Co-Preisträgerin Friedensnobelpreis

Nehdads Geschichte: Unheilbare Wunden

Nehad ist 55 Jahre alt. Sie sitzt auf ihrem Bett in einer Wohnung im 3. Stock. Sie hat vier Kinder: zwei Söhne und zwei Töchter. Diese haben ihr sieben Enkelkinder geschenkt. Von ihrem Bett aus kann sie die Stadt und die Hügel durch das Fenster betrachten. Wenn sie sich bewegt, geht nur ihr Oberkörper mit. Sie ist von der Hüfte abwärts gelähmt.

Röntgenbild von Nehdads Wirbelsäule.

Nehdad ist seit ihrer Flucht aus Syrien von der Hüfte abwärts gelähmt.

 Ihre Familie lebte früher in Aleppo. Zunächst löst die Vorstellung, ein Interview zu geben, in ihr große Angst aus.

Warum wollt ihr mit mir sprechen? Ich schäme mich. Schaut mich an. Hat denn die Welt noch nicht genug gesehen?

Sie will nicht fotografiert werden.

Unentwegte Bombenangriffe und Beschuss

In Aleppo lebten wir in einer Wohnung im zweiten Stock eines fünfstöckigen Wohnhauses. Das vierte und fünfte Stockwerk waren komplett zerstört. Doch es wohnten immer noch Leute im dritten Stock. In unserer Straße lebten unterschiedliche Konfliktparteien, die sich dort gegenüber standen. Daher lebten wir auf der „Grünen Linie“: Die ganze Zeit fielen Bomben und Schüsse.

Immer wenn sich eine Gelegenheit bot, verließen wir das Haus. Dabei hatten wir immer Angst, nicht mehr zurückzukommen. Die Straße war gefährlich. Eines Tagen töteten sie ein elfjähriges Kind. Zwei Tage vor dem Opferfest. Ich kannte die Mutter. Wir versuchten, sie zu beruhigen. Doch wie sollte sie ruhig bleiben? Das bricht einem das Herz.

Selbst im Haus bangten wir immer, was als nächstes passieren könnte. Die Kinder waren immer verängstigt. Sie hatten das nicht verdient. Wir hatten das nicht verdient. Niemand verdient so etwas.

Von Scharfschützen getroffen

Wir hatten Aleppo schon einmal verlassen. Das war zwei Jahre, bevor ich angeschossen wurde. Doch die Lage hatte sich beruhigt, also kamen wir zurück.
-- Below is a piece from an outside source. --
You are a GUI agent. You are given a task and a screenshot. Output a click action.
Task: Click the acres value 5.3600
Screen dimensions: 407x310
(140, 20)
Dann wurde ich von einem Scharfschützen angeschossen. Es war am 22. Februar 2015. Ich verließ gerade das Wohnhaus und wollte auf den Markt gehen. Es fühlte sich an, als würden wir in einem Gefängnis leben. Einkaufen mussten wir trotzdem. Mir wurde in die Schulter geschossen. Die Kugel ging durch die Lunge und blieb in der Wirbelsäule stecken – im Rückenmark. Ich fiel sofort zu Boden und lag für eineinhalb oder zwei Stunden auf der Straße. Niemand kam, um mich zu retten. Es war zu gefährlich. Auf sie wäre ebenfalls geschossen worden.
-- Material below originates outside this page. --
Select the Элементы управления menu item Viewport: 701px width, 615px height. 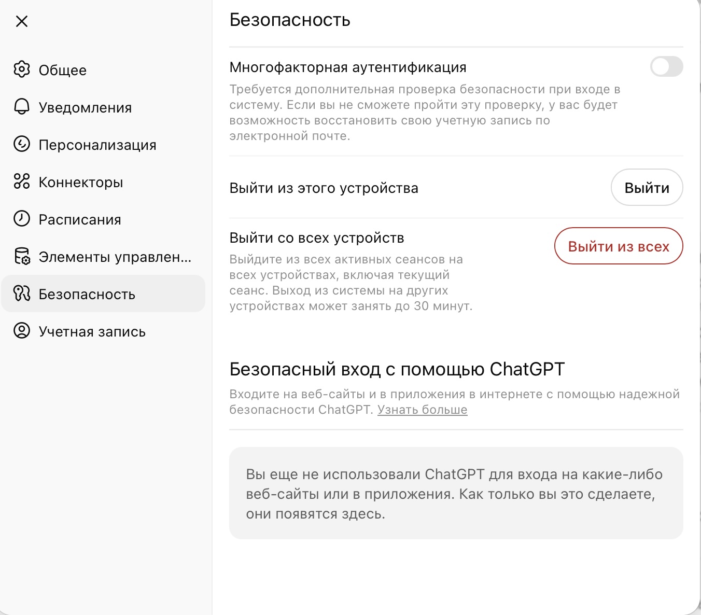[x=115, y=257]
Doch irgendwann taten sie es einfach. Eine Gruppe von Nachbarn nahm all ihre Kraft zusammen und kam hinunter aus den Wohnhäusern, um mich aufzusammeln.

Schmerz und Erniedrigung

Meine Söhne mussten mich herumtragen, meine Kinder mich bewegen. Ich fühlte mich so erniedrigt. Ich kann nicht mehr allein zur Toilette gehen. Ich blieb acht Monate lang verletzt in Aleppo. Sie mussten mich tragen.

Ich lebte gemeinsam mit meiner Tochter. Sie hat sich nicht von den Schrecken des Krieges in Syrien erholt. Sie wurde wegen psychiatrischer Erkrankungen behandelt. Die ständige Angst ist eine Last, die wir alle mit herumschleppen. Es ist genug. Genug Blut. Genug Krieg.

In Sicherheit – mit tiefen Wunden

Acht Monate nach meiner Verletzung überquerte ich die Grenze in den Libanon mit Hilfe meiner beiden Söhne.

Ob Männer oder Frauen, wir erleiden alle dasselbe. Jeder leidet. Niemand kann mehr in Syrien leben ohne zu leiden. Wie kann man überhaupt noch aufrecht stehen, wenn man das sieht, was wir gesehen haben? Allein der Anblick brennt schon in den Augen.

Wie sollen Menschen weiter aufrecht stehen, wenn selbst die Wände zusammenbrechen?

Meine Wunden verheilen nicht. Sie sind zu tief.